Esta diseñado para la rehabilitación de adultos entre 1,50 y 1,95 m de altura, con un peso corporal máximo de 100 kg, como pacientes con derrame cerebral tras sufrir insultos neurológicos. También se puede utilizar para la compensación de la marcha en pacientes con parálisis de las extremidades inferiores después de lesiones de la médula espinal. Está concebido para el entrenamiento de la marcha sobre el suelo en un entorno clínico como un dispositivo portátil bilateral con seis grados de libertad (DoF), en el que cadera, rodilla y tobillo son articulaciones motorizadas. El diseño mecánico se basa en varios criterios: un diseño de exoesqueleto debe ser ergonómico, cómodo y ligero, con una estructura fuerte, adaptable a diferentes usuarios y con la seguridad en mente. En HANK, el aluminio 7075 se utiliza principalmente en la estructura mecánica teniendo en cuenta la resistencia mecánica y la ligereza.

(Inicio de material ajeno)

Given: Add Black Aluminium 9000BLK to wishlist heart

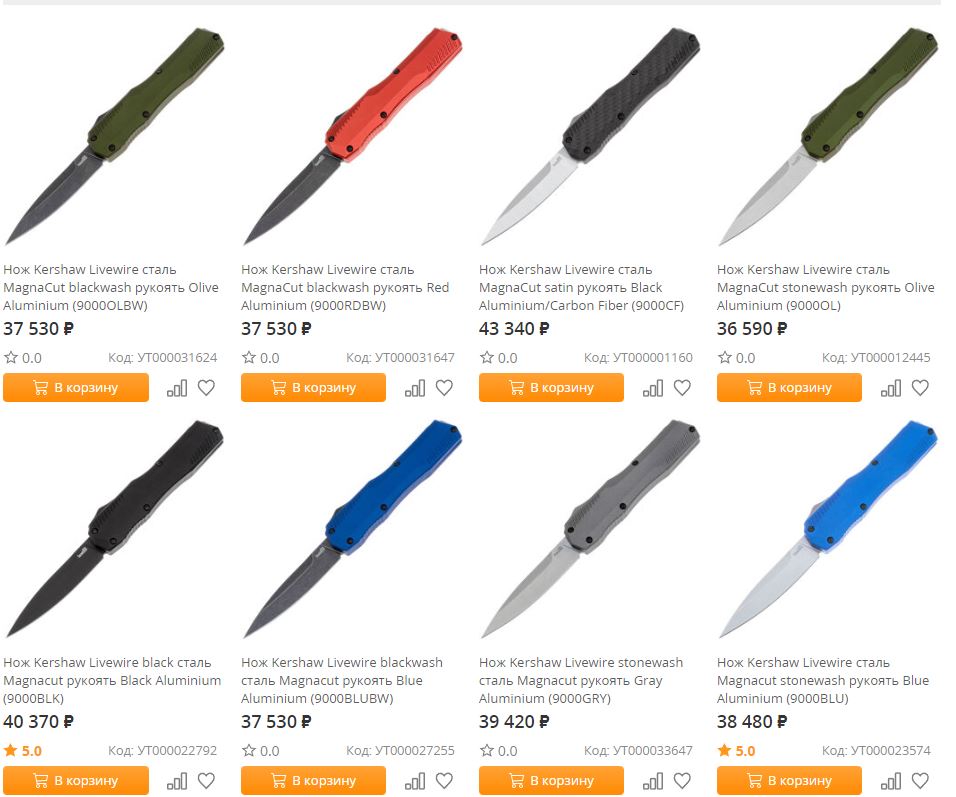Looking at the screenshot, I should [x=206, y=781].
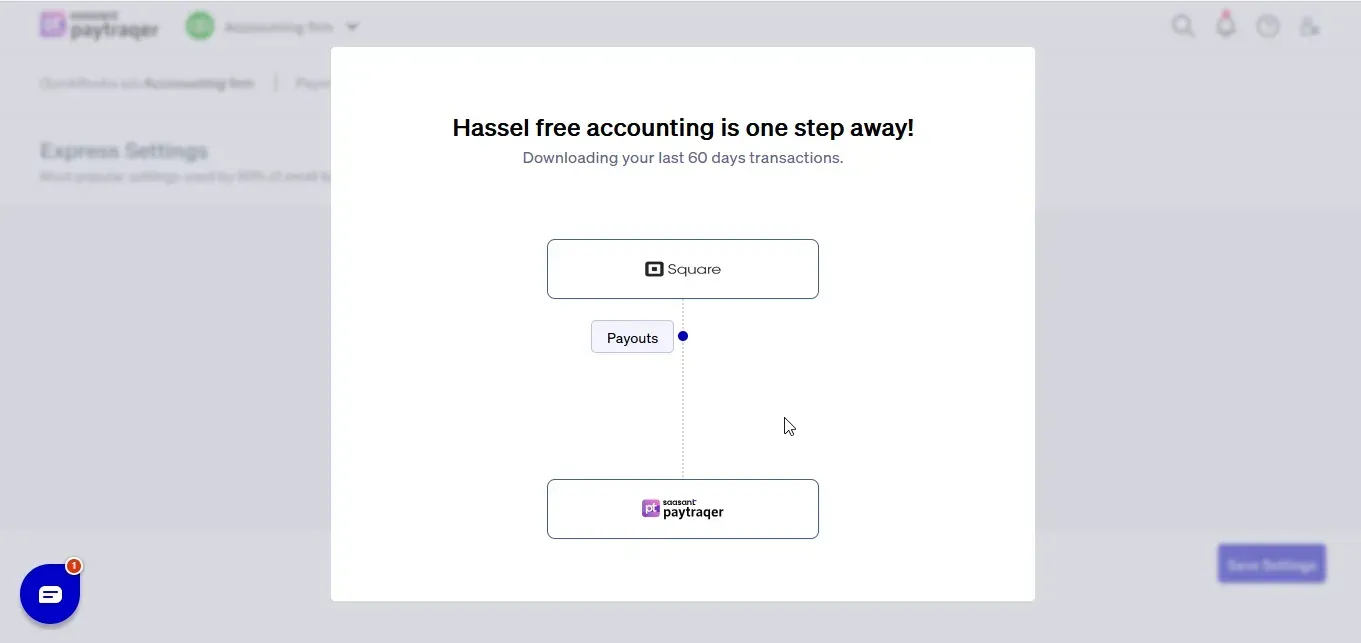Screen dimensions: 1361x643
Task: Click the Express Settings heading
Action: (124, 151)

El dispositivo final pesa unos 12 kg, incluyendo su batería. El marco del exoesqueleto tiene montantes bilaterales para el muslo y la pierna, cadera, rodilla y tobillos articulados y reposapiés articulados (distal) y un soporte para la cintura (proximal). El rango de movimiento (ROM) en las articulaciones actuadas está limitado mecánicamente por razones de seguridad.

“Gogoa Mobility Robots es la primera empresa europea que ha conseguido la homologación como fabricante de este tipo de equipamiento médico”, declara Carlos Javier Fernández, ingeniero mecatrónico (diseño y construcción de maquinaria como robots y productos inteligentes) y director general de esta compañía española.

El exoesqueleto y producto estrella de Gogoa se llama Hank, el primero con certificado CE, y es una estructura portátil que permite tratar a pacientes con lesiones que afectan a la movilidad de las extremidades inferiores.

El dispositivo es muy ligero y permite una marcha natural, subir y bajar escaleras y rampas  y tiene un sistema de control por voz.

A pesar de “los buenos resultados contrastados de los exoesqueletos, en España solo hay diez funcionando y tanto la sanidad pública como la privada son reacias a incorporarlos.
Lo ven como algo de ciencia ficción y no como una realidad”, reconoce el portavoz de la empresa vasca. Se tardan “dos días en su fabricación y cuestan 60.000 euros, frente a los 120.000 de nuestros competidores”, apunta.

A pesar de su éxito y del futuro de la robótica avanzada, en España “no hemos conseguido atraer el interés de los inversores, pese a que hemos tocado muchas puertas”, se lamenta Fernández. “En un sector como el biomédico el retorno de la inversión es más lento, pero seguro”

Hank es el único en el mundo con seis articulaciones motorizadas que permiten un movimiento más natural, subir y bajar escaleras o andar en rampas; con el resto de exoesqueletos solo se puede caminar en llano. Es el más ligero del mercado, con tan solo 14 kilos de peso, batería incluida, y puede ser manejado por el paciente. Solo él incorpora un sistema de control por voz.